When a line in the records contains the string "computer", copy that line.
** THE DATA follows **
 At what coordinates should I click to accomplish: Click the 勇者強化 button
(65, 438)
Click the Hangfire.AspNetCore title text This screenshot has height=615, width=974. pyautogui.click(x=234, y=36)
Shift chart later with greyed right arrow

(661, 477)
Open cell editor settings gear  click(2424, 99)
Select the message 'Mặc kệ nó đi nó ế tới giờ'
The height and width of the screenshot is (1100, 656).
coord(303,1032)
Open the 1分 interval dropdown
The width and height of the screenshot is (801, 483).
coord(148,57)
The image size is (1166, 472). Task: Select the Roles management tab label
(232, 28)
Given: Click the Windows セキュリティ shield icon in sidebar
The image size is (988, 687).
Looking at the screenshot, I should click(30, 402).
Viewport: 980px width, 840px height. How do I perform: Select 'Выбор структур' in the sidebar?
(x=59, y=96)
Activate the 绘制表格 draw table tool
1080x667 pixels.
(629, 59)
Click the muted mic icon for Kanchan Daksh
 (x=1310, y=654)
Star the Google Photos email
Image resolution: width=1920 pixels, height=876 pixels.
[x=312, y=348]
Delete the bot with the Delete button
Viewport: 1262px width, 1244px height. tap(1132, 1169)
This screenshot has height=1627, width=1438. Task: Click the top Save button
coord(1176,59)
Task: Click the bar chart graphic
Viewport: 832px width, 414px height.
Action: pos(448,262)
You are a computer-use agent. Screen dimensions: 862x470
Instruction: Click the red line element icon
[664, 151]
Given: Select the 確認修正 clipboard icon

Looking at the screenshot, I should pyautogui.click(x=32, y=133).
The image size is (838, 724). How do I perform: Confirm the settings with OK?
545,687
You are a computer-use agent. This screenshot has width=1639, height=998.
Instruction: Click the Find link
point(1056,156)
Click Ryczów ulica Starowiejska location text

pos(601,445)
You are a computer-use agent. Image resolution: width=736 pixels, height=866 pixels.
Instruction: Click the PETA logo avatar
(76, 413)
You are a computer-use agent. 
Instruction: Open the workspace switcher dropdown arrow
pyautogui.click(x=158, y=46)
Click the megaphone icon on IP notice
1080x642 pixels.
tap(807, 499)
** End of THE DATA **
• [RESULT]:
You are a computer-use agent. Screen dimensions: 862x470
You are a computer-use agent. This screenshot has width=1639, height=998.
You are a computer-use agent. Image resolution: width=736 pixels, height=866 pixels.
You are a computer-use agent. 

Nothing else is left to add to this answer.